AIM OF THE TASK: Write out, word for word and with no pictures, each line below from the one containing "Gray (486, 1462)" through the one containing "Boufféré (15, 803)", both included, and no other line.

SUPPLIED DATA:
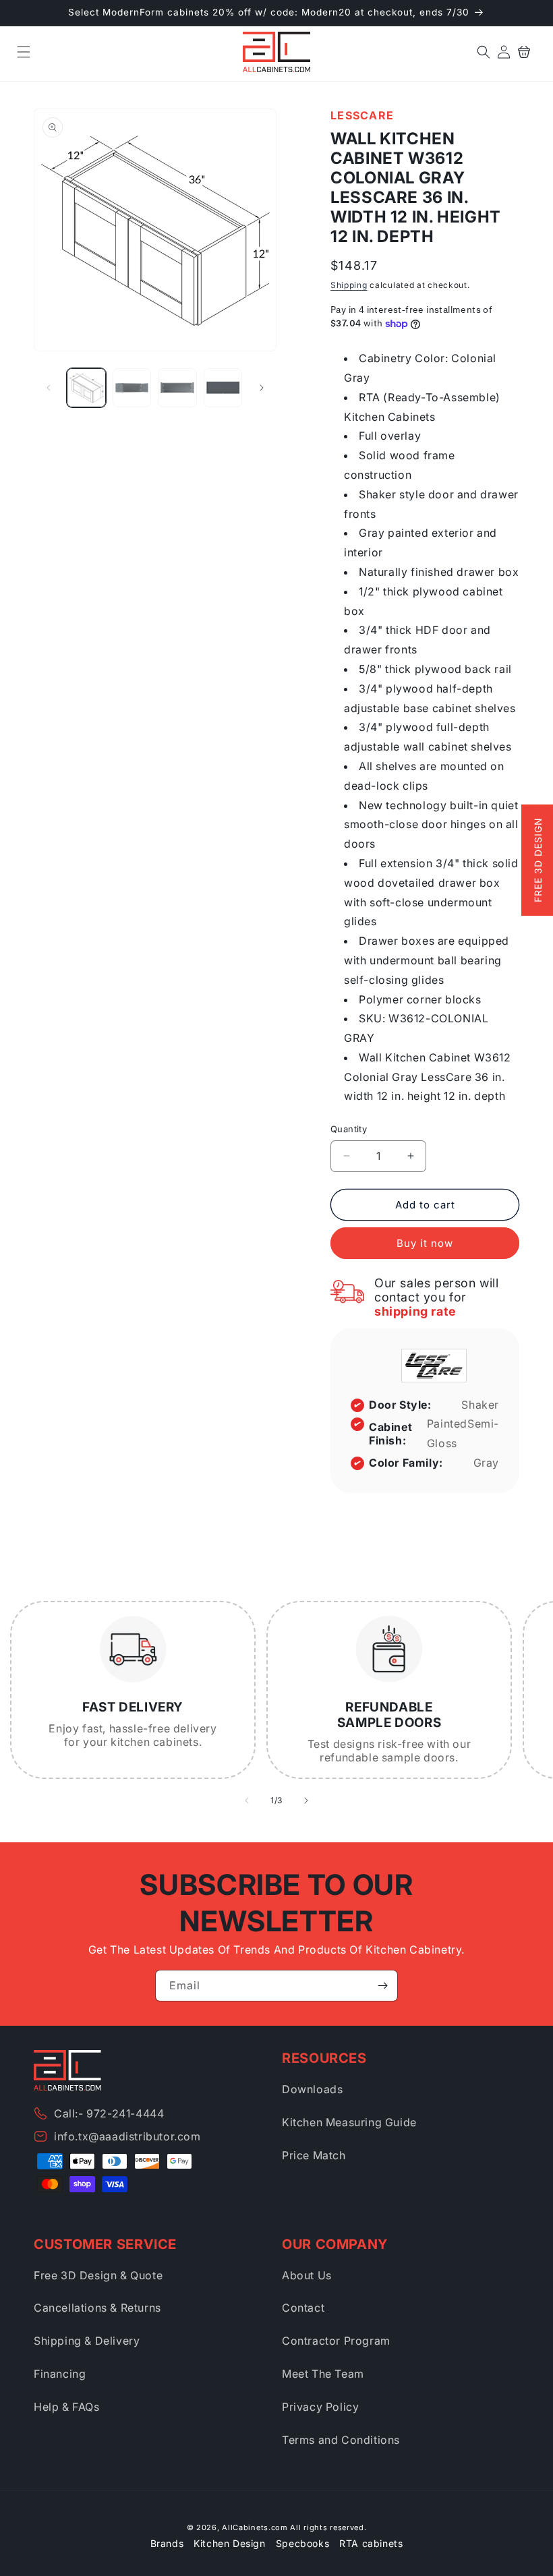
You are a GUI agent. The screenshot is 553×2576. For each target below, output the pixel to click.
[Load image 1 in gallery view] (86, 387)
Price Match (314, 2155)
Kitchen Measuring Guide (349, 2122)
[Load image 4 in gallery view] (223, 387)
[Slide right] (261, 388)
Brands (167, 2543)
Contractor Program (336, 2340)
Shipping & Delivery (87, 2340)
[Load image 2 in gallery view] (132, 387)
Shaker (480, 1404)
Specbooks (302, 2543)
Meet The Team (323, 2373)
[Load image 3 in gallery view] (177, 387)
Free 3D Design (538, 860)
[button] (23, 52)
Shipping (349, 285)
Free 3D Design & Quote (98, 2275)
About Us (307, 2275)
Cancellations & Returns (97, 2307)
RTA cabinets (371, 2543)
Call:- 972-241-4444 (109, 2113)
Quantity (348, 1128)
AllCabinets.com (255, 2527)
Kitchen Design (229, 2543)
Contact (303, 2307)
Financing (60, 2373)
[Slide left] (48, 388)
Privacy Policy (320, 2406)
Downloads (312, 2089)
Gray (486, 1462)
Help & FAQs (67, 2406)
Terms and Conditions (341, 2440)
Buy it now (425, 1243)
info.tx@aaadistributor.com (127, 2136)
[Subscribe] (382, 1985)
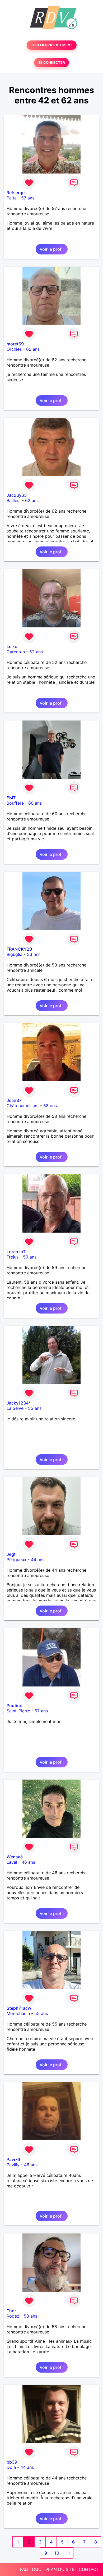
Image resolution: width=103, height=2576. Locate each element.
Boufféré (15, 803)
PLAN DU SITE (60, 2569)
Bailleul (14, 500)
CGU (36, 2569)
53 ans (33, 954)
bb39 (12, 2462)
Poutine (14, 1705)
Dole (11, 2467)
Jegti (12, 1554)
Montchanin (18, 2013)
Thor (11, 2310)
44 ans (37, 1559)
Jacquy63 (17, 495)
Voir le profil (52, 249)
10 (56, 2553)
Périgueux (16, 1559)
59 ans (29, 1257)
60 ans (35, 803)
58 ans (50, 1105)
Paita (12, 197)
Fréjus (12, 1257)
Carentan (16, 651)
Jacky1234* (19, 1403)
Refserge (16, 192)
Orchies (14, 349)
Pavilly (13, 2164)
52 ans (36, 651)
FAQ (24, 2569)
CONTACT (89, 2569)
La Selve (15, 1408)
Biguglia (14, 954)
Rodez (13, 2316)
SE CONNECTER (51, 63)
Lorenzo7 (16, 1251)
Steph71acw (19, 2008)
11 (68, 2553)
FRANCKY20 (19, 949)
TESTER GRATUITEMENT (51, 45)
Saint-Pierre (18, 1710)
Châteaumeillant (23, 1105)
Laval (12, 1862)
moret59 (15, 343)
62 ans (33, 349)
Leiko (12, 646)
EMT (11, 797)
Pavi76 (13, 2159)
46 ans (28, 1862)
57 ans (27, 197)
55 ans (34, 1408)
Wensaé (15, 1856)
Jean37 (14, 1100)
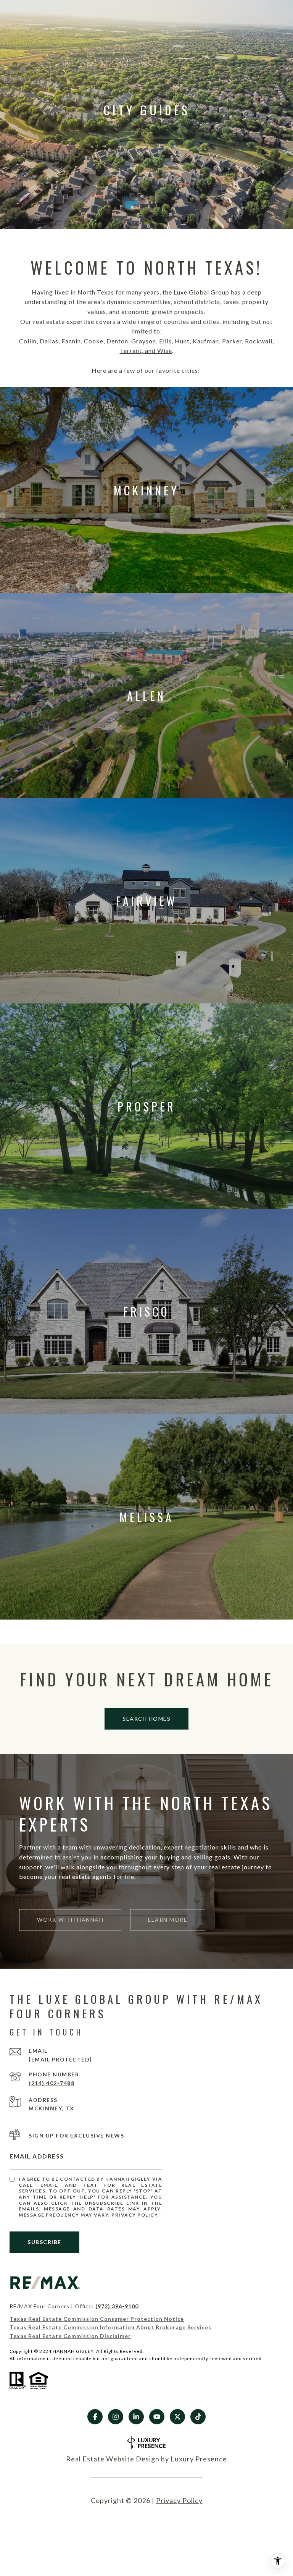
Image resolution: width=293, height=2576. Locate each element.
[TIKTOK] (198, 2416)
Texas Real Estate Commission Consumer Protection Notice (97, 2318)
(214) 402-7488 (51, 2083)
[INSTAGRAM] (115, 2416)
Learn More (167, 1919)
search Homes (146, 1718)
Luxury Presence (199, 2459)
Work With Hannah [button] (70, 1919)
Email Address (37, 2156)
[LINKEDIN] (136, 2416)
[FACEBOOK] (95, 2416)
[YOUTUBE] (156, 2416)
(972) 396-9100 (116, 2306)
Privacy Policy (134, 2215)
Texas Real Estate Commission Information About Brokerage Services (110, 2327)
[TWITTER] (177, 2416)
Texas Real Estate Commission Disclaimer (70, 2336)
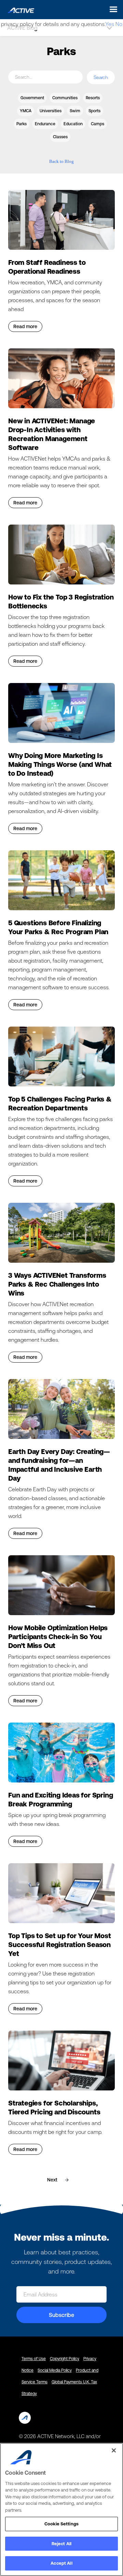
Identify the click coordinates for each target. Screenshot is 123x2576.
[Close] (113, 2450)
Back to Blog (61, 161)
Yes (109, 24)
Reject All (61, 2543)
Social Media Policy (55, 2370)
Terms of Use (34, 2358)
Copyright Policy (64, 2358)
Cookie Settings (61, 2523)
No (118, 24)
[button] (111, 9)
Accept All (61, 2563)
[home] (19, 9)
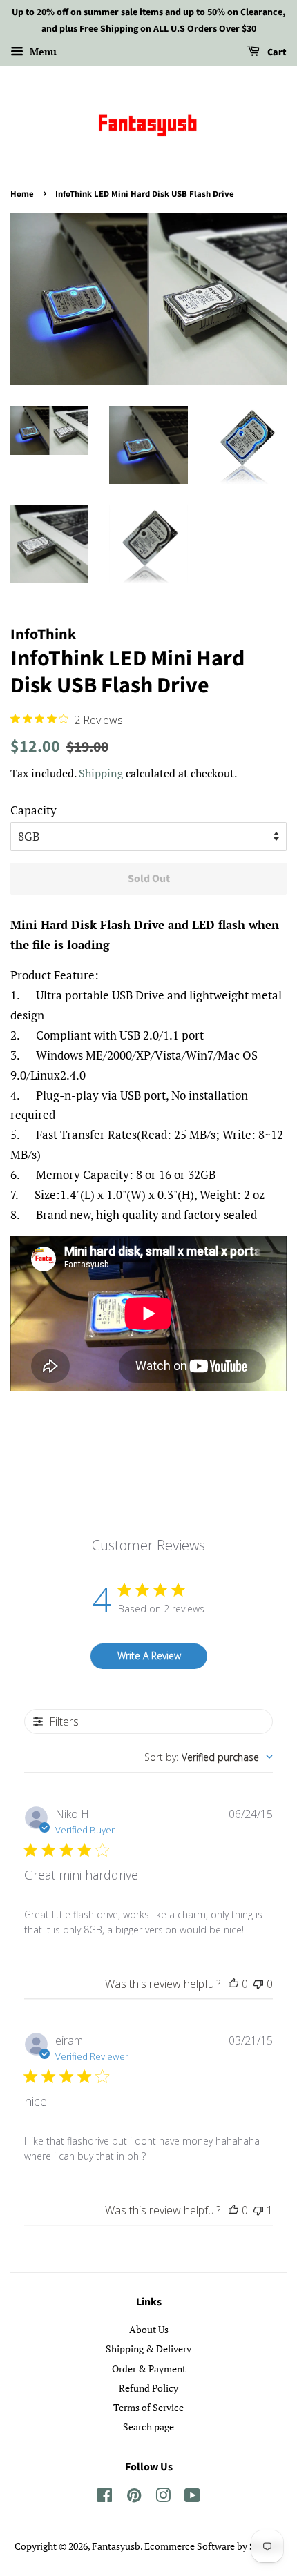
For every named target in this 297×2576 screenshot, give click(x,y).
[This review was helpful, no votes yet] (233, 1983)
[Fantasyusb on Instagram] (163, 2497)
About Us (149, 2329)
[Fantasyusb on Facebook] (105, 2497)
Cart (276, 52)
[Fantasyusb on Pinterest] (134, 2497)
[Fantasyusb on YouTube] (192, 2497)
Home (22, 194)
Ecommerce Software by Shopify (213, 2546)
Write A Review (149, 1655)
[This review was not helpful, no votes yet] (258, 1983)
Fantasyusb (116, 2546)
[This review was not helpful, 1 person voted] (258, 2210)
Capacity (33, 810)
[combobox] (208, 1757)
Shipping (101, 773)
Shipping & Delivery (148, 2348)
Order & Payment (149, 2368)
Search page (148, 2426)
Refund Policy (148, 2387)
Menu (42, 51)
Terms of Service (148, 2407)
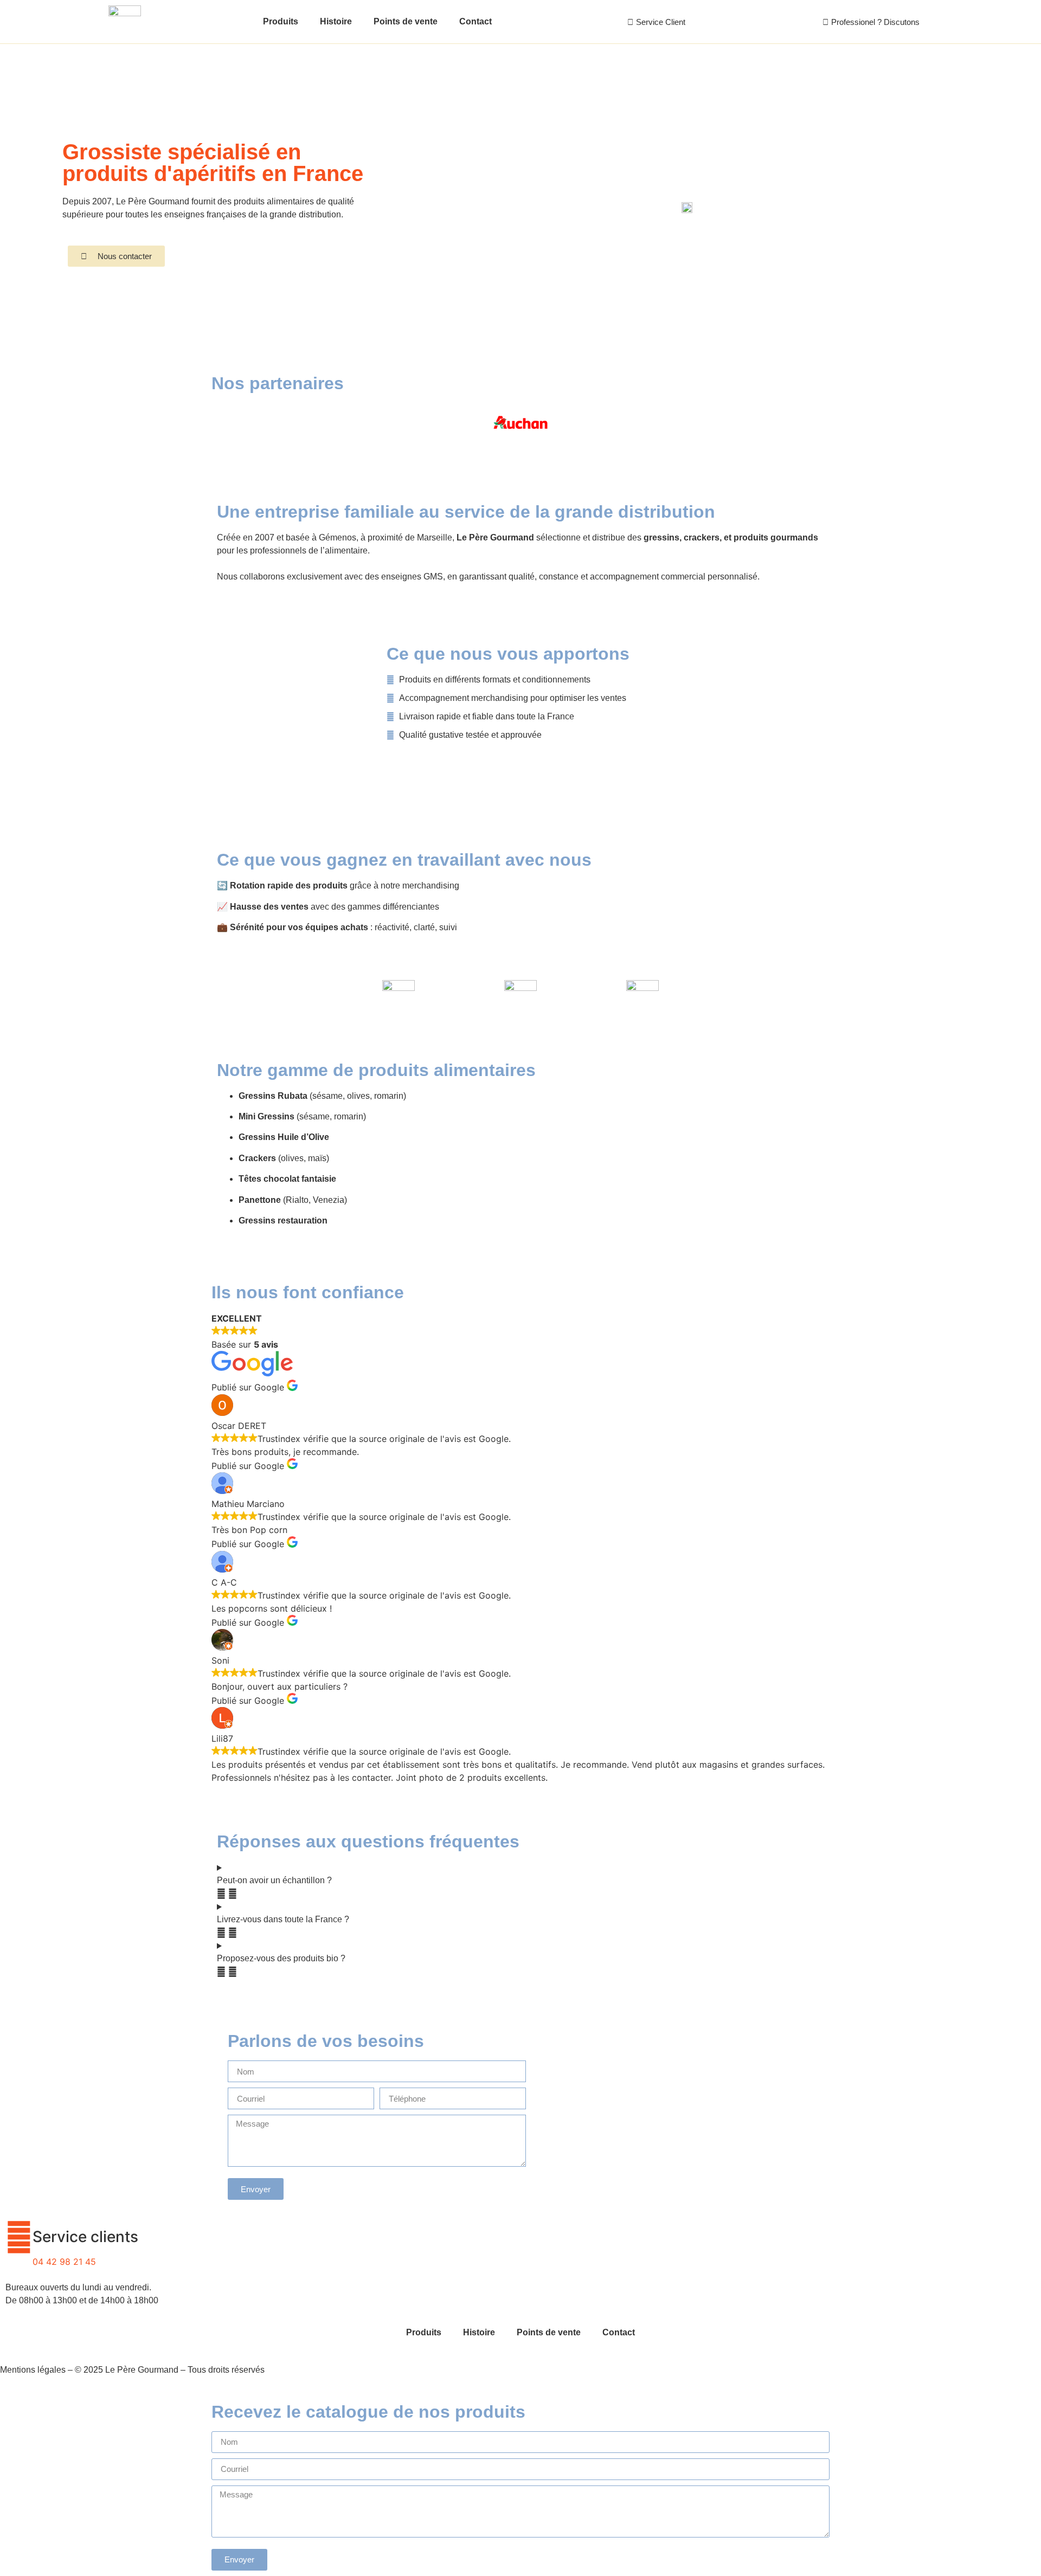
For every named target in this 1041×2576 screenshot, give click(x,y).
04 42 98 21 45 (64, 2261)
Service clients (85, 2236)
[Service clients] (19, 2237)
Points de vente (406, 21)
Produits (280, 21)
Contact (475, 21)
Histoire (336, 21)
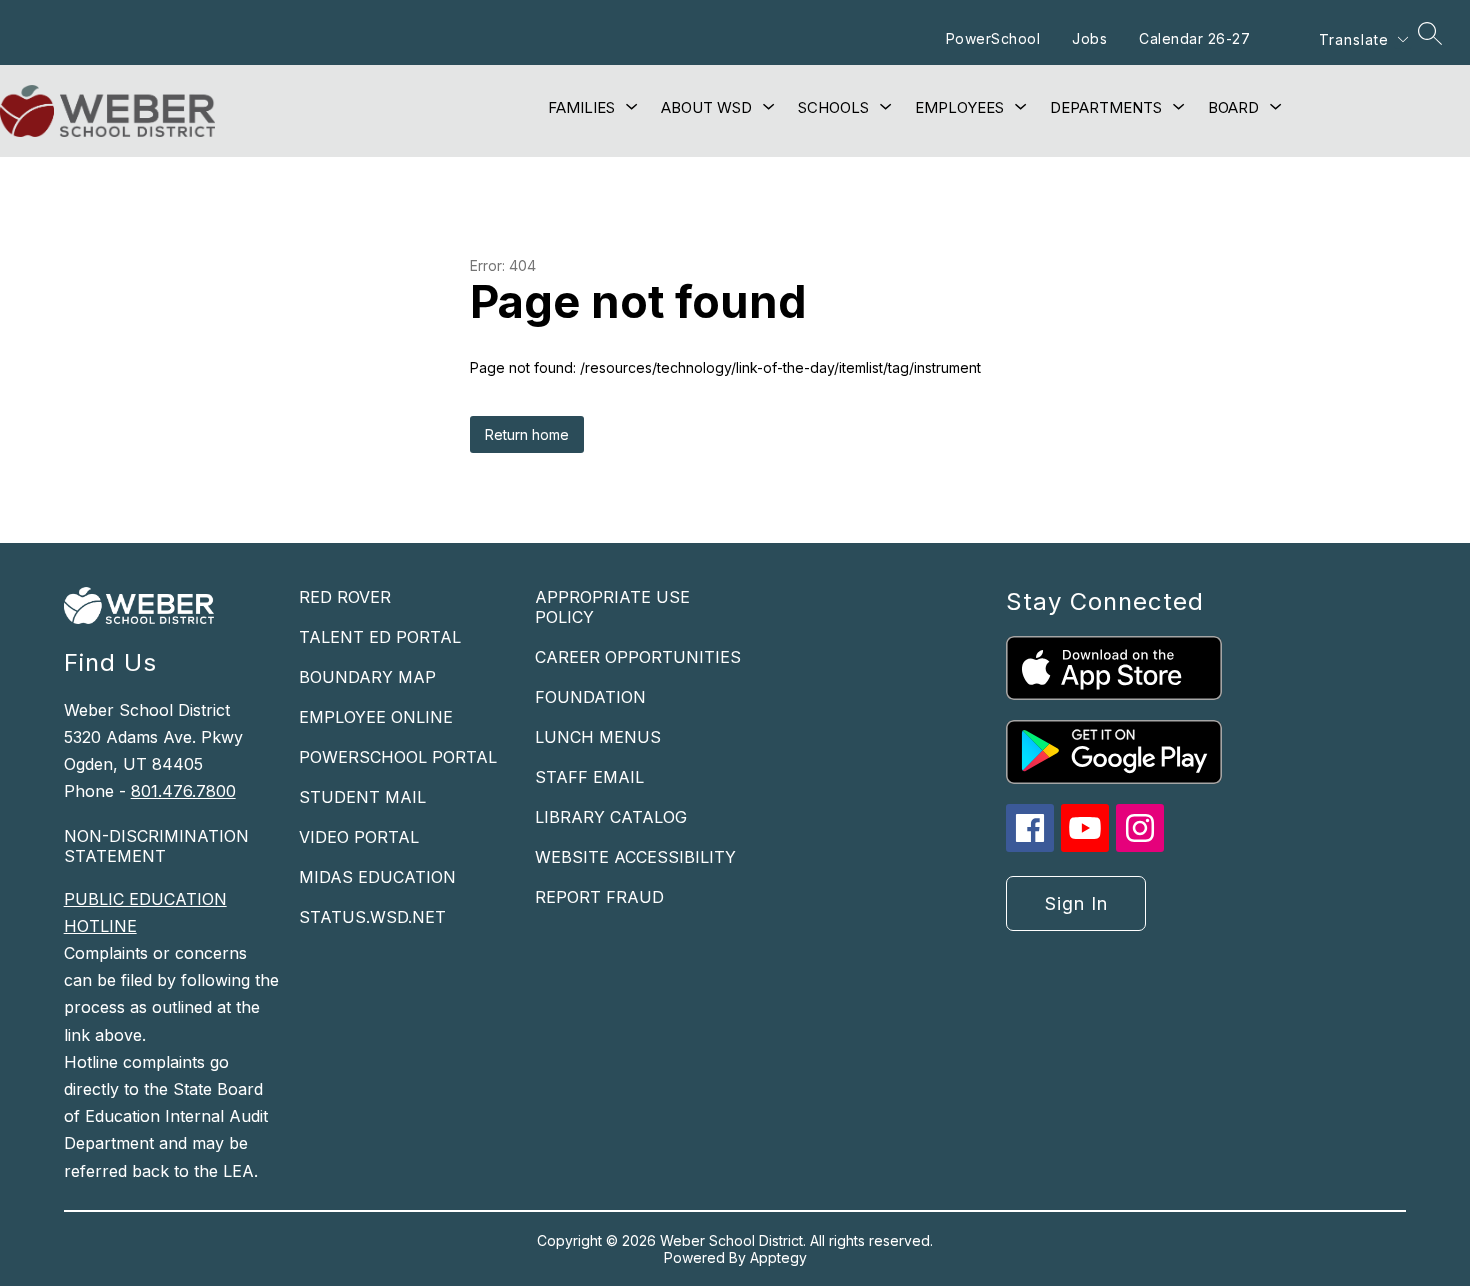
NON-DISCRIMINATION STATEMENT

RESPONSE AREA:
Gray (486, 1462)
Help & FAQs (67, 2406)
Terms and Conditions (341, 2440)
Buy it now (425, 1243)
info.tx@aaadistributor.com (127, 2136)
[Subscribe] (382, 1985)
Image resolution: width=103, height=2576. Locate each element.
Boufféré (15, 803)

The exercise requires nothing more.